The moaning sounds continued, but now they sounded lower – guttural, somehow gleeful.

Couldn’t Lonnie hear that?

‘Hey, is somebody down there?’ she heard Lonnie ask. ‘Is there – oh! Hey! Jesus!’ And suddenly Lonnie screamed. She had never heard him scream before, and her legs seemed to turn to waterbags at the sound. She looked wildly for a break in the hedge, a path, and couldn’t see one anywhere. Images swirled before her eyes – the bikers who had looked like rats for a moment, the cat with the pink chewed face, the boy with the claw-hand. Lonnie! she tried to scream, but no words came out.

Now there were sounds of a struggle. The moaning had stopped. But there were wet, sloshing sounds from the other side of the hedge. Then, suddenly, Lonnie came flying back through the stiff dusty-green bristles as if he had been given a tremendous push.

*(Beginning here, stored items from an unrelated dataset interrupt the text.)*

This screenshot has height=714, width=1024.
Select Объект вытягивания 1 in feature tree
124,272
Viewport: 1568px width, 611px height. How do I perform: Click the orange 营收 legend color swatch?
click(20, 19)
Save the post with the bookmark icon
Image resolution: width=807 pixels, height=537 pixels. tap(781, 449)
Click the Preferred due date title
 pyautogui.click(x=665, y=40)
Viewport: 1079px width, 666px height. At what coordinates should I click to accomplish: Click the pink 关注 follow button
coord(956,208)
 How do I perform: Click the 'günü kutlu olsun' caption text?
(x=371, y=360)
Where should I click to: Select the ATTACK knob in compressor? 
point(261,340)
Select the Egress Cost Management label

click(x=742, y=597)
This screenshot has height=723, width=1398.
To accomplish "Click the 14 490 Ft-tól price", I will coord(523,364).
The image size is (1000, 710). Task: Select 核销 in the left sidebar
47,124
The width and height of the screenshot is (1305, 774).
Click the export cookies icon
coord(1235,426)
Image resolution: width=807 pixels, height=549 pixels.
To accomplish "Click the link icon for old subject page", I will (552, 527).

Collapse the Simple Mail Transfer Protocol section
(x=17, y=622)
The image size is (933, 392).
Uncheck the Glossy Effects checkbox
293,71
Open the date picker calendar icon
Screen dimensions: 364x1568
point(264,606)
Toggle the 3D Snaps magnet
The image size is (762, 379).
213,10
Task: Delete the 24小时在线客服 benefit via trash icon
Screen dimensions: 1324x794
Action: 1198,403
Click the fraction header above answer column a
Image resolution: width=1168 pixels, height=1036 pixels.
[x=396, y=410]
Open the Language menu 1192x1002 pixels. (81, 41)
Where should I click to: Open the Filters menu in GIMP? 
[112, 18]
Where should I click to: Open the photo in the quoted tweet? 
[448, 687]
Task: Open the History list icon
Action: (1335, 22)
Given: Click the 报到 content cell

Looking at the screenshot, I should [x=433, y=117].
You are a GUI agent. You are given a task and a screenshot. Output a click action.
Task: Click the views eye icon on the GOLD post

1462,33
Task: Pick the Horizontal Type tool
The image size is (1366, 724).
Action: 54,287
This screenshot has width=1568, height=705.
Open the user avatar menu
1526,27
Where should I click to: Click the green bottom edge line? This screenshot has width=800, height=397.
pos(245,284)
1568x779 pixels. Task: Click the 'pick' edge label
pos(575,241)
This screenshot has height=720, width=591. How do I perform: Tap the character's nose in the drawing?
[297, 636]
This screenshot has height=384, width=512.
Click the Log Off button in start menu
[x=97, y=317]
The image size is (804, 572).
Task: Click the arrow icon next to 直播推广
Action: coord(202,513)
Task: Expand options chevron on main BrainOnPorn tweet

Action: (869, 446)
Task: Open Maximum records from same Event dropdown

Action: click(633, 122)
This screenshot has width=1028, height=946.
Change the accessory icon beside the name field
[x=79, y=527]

The left arm of his suit-coat was torn, and it was splattered with runnels of black stuff that seemed to be smoking, as the pit in the lawn had been smoking.

‘Doris, run!’

‘Lonnie, what…’

‘Run!’ His face pale as cheese.

Doris looked around wildly for a cop. For anyone. But Hillfield Avenue might have been a part of some great deserted city for all the life or movement she saw. Then she glanced back at the hedge and saw something else was moving behind there, something that was more than black; it seemed ebony, the antithesis of light.

And it was sloshing.

A moment later, the short, stiff branches of the hedge began to rustle. She stared, hypnotized. She might have stood there forever (so she told Vetter and Farnham) if Lonnie hadn’t grabbed her arm roughly and shrieked at her – yes, Lonnie, who never even raised his voice at the kids, had shrieked – she might have been standing there yet. Standing there, or… But they ran.

Where? Farnham had asked, but she didn’t know. Lonnie was totally undone, in a hysteria of panic and revulsion – that was all she really knew.